The hyperpigmentation claim is mostly accurate. A 2020 paper by Errante et al. in Biomedicines noted GHK-Cu's ability to modulate melanin synthesis pathways, though human clinical data on hyperpigmentation specifically is thin.
Where this video stumbles is the GLP-1 hair loss recommendation. Hair shedding associated with GLP-1 receptor agonists is largely attributed to telogen effluvium from rapid weight loss, not a copper peptide deficiency. There is no published clinical trial showing GHK-Cu reverses or prevents GLP-1-associated hair loss. Recommending a specific peptide for a specific drug side effect, even casually, is a clinical suggestion. A disclaimer doesn't change what was said.
The "longevity" framing is also oversold. The gene expression research is preliminary. Calling GHK-Cu "amazing for longevity" without qualification misrepresents the state of the evidence.
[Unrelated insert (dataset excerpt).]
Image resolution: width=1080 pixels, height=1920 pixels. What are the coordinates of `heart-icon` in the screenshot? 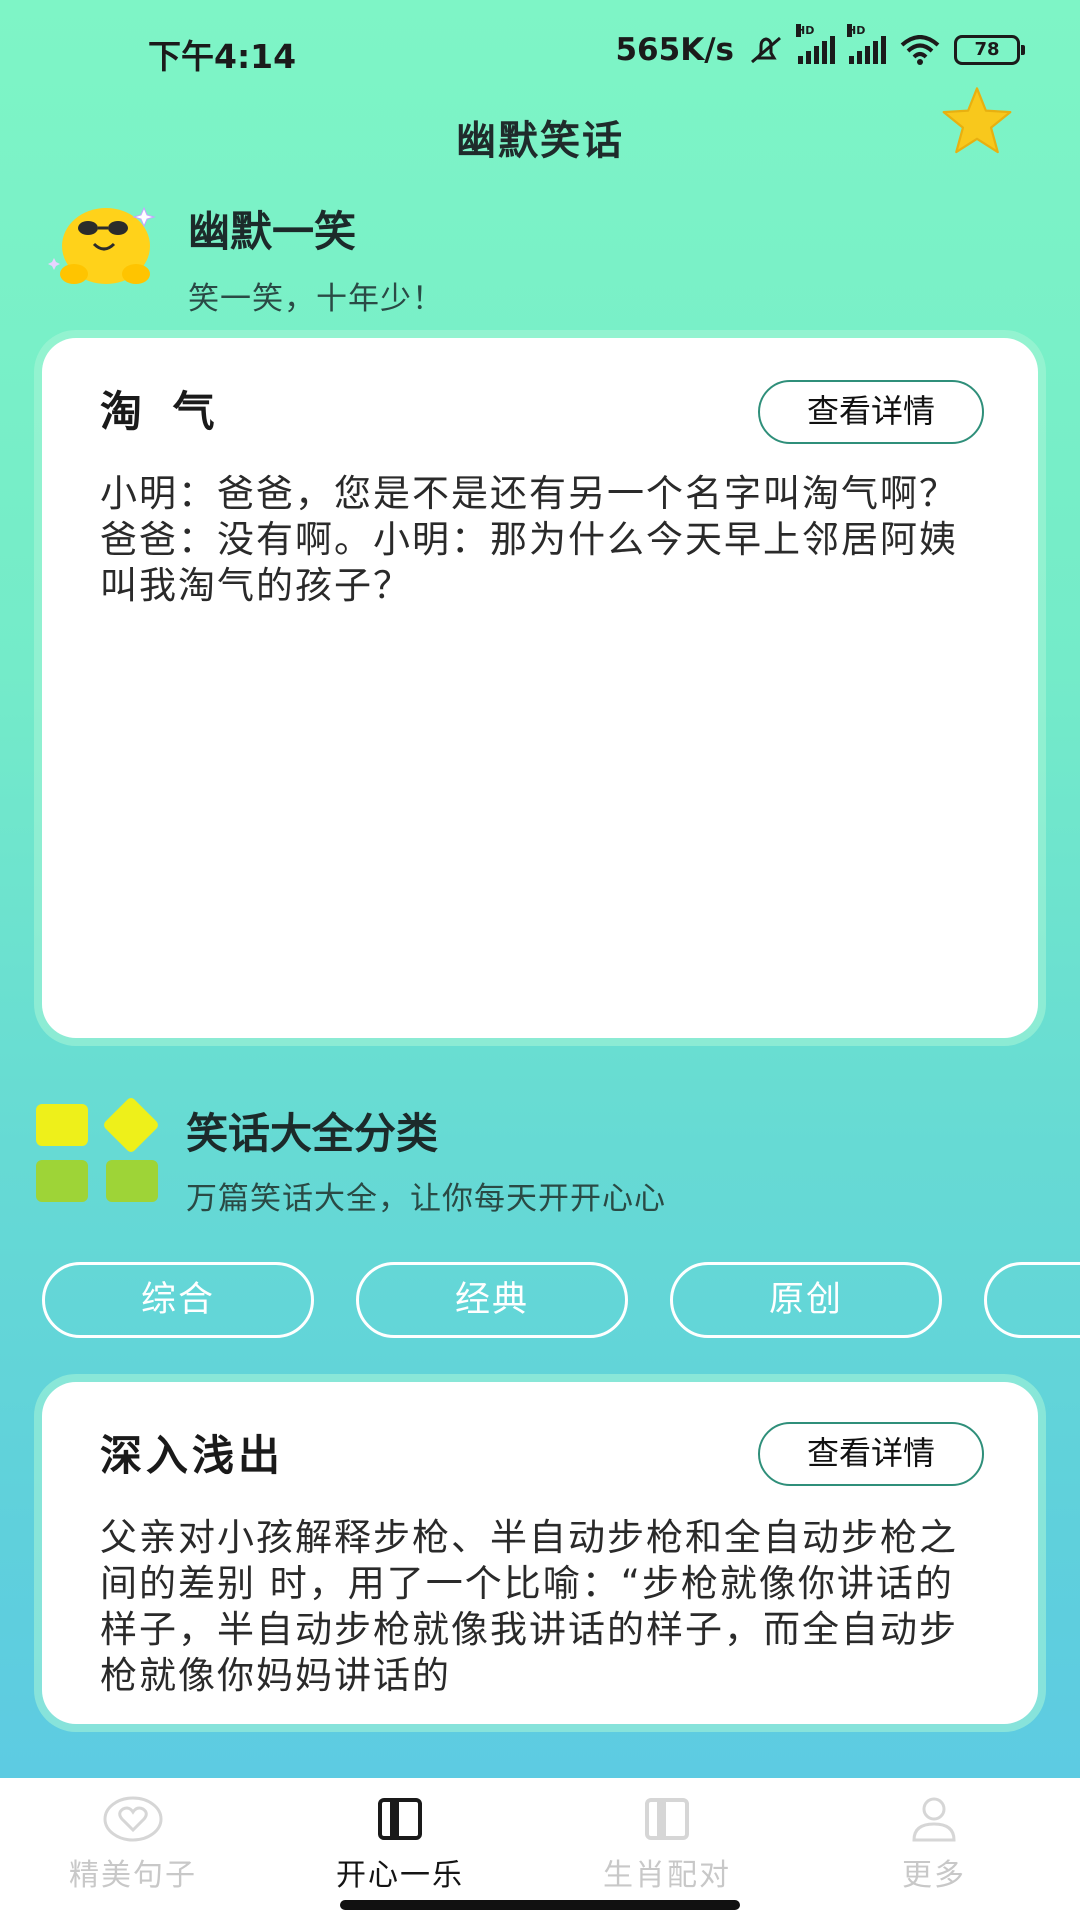 It's located at (133, 1819).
What should you actually know?
GHK-Cu is one of the more research-supported peptides in this space, but "more research-supported than most" is a low bar. The strongest evidence is for topical use in skin repair and elasticity. Injectable GHK-Cu is used in some compounding contexts, but the safety profile and pharmacokinetics of systemic administration are far less studied than topical application.
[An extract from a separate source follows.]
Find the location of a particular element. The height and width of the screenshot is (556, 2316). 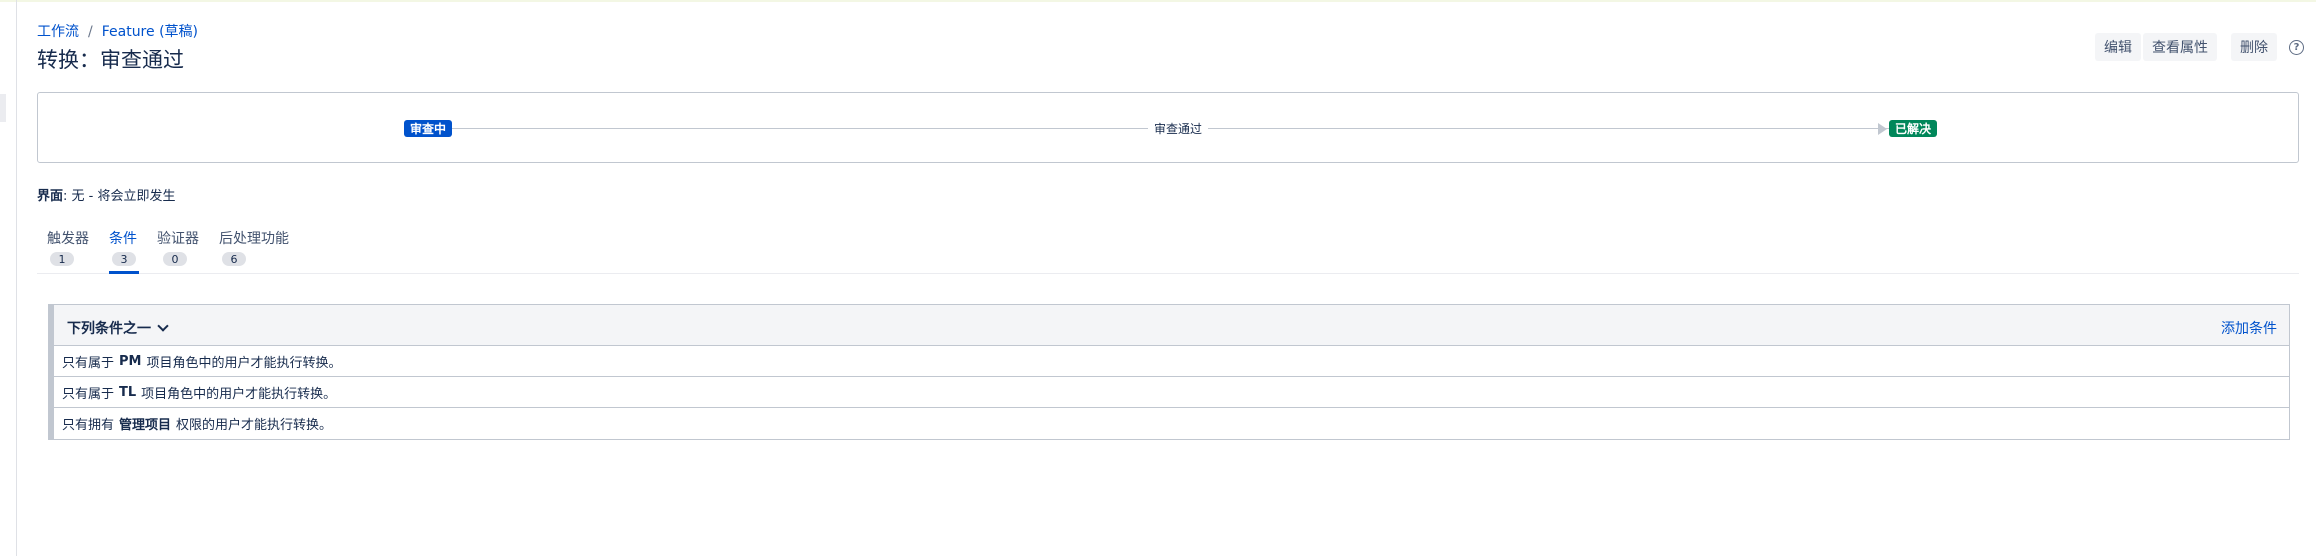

If you are experiencing hair loss while on a GLP-1 medication, that is a conversation to have with the prescribing clinician. Telogen effluvium from weight loss typically resolves on its own as weight stabilizes. Self-directing a peptide to address a drug side effect, based on a TikTok video, is not a substitute for that conversation.
The peptides linked in the creator's bio are sold as research chemicals, not regulated pharmaceutical products. Purity, sterility, and dosing accuracy vary by supplier. That context matters when evaluating any recommendation tied to a commercial link.